Les motifs de cette réglementation très stricte sont d’ordre environnementaux et sonores. Le préfet veut éviter les dérangements sur les « espèces de faune protégées et les espèces d’intérêt communautaire, les caractéristiques techniques, nautiques et sonores des VNM, étant de nature à porter atteinte à la conservation des espèces faunistiques ». Il estime qu’il « convient de concilier les activités de plaisance et les objectifs de protection de l’environnement ».
Ceux qui pourraient ne pas respecter cette réglementation s’exposent à des amendes sévères voire la confiscation des engins par les autorités compétentes : gendarmerie, affaires maritimes, brigade nautique.
« La saisie du bateau peut être envisagée au cas par cas »
L’autre réglementation porte sur l’alcool à la barre. Depuis le 2 juin 2026, un décret prévoit des sanctions en cas de conduite d’un bateau de plaisance à moteur en état d’ivresse manifeste et le défaut de maîtrise dans la conduite d’un navire. Cette réglementation nationale intervient après des débordements dus à la consommation excessive d’alcool en mer. « En milieu maritime, les effets de l’alcool sont amplifiés par l’exposition au soleil, la chaleur, le vent, la déshydratation, les mouvements du bateau ou l’évolution rapide de la météo.
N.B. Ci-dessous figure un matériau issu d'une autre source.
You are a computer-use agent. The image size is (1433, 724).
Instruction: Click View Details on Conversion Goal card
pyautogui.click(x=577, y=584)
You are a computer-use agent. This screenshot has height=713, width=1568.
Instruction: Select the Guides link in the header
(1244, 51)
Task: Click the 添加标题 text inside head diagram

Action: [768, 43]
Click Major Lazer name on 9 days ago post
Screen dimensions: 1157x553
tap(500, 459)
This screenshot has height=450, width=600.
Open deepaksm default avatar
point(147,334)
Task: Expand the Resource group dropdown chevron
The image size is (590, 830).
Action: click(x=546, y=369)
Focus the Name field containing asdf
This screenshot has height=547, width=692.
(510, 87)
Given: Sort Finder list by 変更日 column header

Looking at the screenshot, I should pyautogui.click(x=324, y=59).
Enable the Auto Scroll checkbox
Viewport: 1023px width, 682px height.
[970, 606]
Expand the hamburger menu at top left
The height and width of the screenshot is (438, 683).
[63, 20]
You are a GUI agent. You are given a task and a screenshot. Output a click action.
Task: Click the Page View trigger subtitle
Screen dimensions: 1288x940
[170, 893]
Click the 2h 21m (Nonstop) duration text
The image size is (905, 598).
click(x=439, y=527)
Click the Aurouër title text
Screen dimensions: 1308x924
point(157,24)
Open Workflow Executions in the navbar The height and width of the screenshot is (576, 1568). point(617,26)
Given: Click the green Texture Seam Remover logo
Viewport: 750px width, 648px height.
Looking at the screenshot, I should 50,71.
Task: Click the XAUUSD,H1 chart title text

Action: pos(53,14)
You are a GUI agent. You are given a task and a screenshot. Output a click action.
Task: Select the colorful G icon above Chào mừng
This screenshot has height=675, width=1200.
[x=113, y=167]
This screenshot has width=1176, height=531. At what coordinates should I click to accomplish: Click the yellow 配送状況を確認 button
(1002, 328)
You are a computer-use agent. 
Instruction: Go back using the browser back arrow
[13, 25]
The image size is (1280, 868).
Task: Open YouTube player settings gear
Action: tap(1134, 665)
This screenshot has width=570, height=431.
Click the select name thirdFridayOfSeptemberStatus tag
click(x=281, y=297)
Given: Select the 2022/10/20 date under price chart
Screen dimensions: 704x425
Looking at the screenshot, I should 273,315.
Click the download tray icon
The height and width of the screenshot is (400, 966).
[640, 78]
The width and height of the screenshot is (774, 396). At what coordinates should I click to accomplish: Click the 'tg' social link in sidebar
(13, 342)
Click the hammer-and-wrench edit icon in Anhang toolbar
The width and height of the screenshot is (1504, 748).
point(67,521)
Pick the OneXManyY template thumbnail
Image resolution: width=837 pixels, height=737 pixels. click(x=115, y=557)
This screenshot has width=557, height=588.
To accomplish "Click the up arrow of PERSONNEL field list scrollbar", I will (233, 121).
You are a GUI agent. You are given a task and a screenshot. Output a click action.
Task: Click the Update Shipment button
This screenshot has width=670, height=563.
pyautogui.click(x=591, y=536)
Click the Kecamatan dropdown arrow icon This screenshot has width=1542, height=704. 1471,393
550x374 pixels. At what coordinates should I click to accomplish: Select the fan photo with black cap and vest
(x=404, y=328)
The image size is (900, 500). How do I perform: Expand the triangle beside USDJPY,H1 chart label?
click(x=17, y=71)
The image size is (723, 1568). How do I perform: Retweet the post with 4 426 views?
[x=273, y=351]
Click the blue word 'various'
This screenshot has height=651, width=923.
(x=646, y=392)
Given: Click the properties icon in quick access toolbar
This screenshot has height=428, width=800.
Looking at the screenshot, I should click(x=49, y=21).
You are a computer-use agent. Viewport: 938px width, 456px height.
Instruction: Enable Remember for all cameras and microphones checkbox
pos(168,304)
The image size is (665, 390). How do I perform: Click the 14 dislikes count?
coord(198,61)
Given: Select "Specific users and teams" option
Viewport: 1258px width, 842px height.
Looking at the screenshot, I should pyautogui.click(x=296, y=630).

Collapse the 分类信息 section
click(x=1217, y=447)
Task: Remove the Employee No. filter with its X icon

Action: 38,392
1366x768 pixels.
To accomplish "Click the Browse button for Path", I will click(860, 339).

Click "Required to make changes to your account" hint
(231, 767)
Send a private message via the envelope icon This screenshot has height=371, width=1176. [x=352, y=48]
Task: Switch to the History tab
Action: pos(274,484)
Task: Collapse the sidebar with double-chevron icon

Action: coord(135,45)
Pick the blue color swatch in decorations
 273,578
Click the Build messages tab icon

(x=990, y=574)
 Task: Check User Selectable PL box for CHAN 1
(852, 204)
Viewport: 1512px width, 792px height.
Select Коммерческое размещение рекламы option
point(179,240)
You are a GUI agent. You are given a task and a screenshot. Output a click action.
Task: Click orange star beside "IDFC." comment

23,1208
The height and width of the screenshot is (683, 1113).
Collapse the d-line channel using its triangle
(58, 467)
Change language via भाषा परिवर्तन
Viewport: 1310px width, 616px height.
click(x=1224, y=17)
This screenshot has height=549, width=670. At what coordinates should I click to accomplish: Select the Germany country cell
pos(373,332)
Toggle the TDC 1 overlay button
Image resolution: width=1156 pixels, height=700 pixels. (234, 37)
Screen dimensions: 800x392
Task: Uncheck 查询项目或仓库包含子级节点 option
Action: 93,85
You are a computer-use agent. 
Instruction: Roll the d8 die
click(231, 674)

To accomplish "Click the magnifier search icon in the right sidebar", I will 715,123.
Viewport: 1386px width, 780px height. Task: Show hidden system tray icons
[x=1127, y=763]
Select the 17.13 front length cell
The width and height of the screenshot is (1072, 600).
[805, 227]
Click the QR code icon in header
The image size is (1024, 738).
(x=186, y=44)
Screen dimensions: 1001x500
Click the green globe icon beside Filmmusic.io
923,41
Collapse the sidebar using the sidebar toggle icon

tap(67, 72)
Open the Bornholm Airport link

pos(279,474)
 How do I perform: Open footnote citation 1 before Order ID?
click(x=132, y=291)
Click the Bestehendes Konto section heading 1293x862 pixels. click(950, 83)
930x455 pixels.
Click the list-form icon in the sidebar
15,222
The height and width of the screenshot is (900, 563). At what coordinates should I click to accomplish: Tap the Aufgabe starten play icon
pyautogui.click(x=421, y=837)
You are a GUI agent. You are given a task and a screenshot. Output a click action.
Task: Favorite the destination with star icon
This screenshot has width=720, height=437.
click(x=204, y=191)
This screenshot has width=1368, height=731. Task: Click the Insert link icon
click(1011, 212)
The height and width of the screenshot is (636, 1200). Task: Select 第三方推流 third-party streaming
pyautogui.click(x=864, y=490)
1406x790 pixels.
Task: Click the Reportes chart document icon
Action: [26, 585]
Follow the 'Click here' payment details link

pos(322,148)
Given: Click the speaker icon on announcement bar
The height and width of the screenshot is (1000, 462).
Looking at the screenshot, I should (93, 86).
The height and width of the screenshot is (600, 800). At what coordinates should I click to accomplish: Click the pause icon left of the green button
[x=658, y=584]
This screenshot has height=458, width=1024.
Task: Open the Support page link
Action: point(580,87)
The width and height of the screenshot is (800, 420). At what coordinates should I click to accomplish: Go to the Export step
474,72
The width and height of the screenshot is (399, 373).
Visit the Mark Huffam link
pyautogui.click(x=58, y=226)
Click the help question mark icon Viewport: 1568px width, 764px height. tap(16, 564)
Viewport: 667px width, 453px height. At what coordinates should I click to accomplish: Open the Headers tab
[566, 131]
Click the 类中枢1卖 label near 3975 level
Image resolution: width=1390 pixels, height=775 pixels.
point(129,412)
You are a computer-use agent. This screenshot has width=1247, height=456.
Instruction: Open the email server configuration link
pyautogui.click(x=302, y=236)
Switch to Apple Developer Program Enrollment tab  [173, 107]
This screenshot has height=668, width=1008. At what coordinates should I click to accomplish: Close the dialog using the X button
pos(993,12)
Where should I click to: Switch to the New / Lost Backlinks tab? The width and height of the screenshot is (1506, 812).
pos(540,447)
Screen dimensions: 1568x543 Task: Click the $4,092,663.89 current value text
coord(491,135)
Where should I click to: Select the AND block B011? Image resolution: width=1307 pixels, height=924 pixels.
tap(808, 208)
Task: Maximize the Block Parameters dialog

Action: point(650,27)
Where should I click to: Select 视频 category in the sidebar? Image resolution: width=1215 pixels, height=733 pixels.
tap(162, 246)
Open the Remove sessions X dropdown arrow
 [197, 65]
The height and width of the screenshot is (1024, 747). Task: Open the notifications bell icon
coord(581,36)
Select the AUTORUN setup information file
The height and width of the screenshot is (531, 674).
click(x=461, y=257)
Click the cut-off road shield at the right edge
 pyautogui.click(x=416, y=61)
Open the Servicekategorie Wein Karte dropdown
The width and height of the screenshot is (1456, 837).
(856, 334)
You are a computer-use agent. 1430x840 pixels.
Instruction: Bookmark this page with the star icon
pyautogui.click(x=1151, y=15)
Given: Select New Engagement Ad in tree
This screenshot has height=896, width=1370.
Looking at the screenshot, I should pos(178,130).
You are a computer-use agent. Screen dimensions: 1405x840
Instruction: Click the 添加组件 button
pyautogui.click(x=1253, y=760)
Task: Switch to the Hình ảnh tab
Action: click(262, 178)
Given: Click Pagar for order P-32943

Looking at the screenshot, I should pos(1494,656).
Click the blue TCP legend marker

La présence d’autres navires, de baigneurs ou autres, rend indispensable une parfaite maîtrise de ses moyens », souligne Bruno Merrien, maire de Fouesnant-Les Glénan.
Il n’y aura pas de contrôle d’alcoolémie comme à terre, avec un taux d’alcool mesuré dans l’air expiré ou dans le sang, mais « les services qui vont intervenir en mer vont déterminer l’état d’ivresse ou l’ivresse manifeste en constatant les signes extérieurs d’ivresse : élocution difficile, yeux brillants, équilibre précaire, odeur d’alcool. « L’alcoolisation à la barre sera sanctionnée par une amende et la saisie du bateau peut être envisagée au cas par cas », ont martelé les services de gendarmerie.
Il va y avoir une coordination entre la préfecture, le Cross, les pompiers, les gendarmes, la brigade nautique, la ville de Fouesnant et la SNSM, pour la sensibilisation, la prévention et la répression. « Il y aura zéro tolérance que ce soit en mer ou au retour au port », ont assuré le directeur de cabinet du préfet, Christophe Kirgo et le colonel Pierre, second de la gendarmerie de Quimper.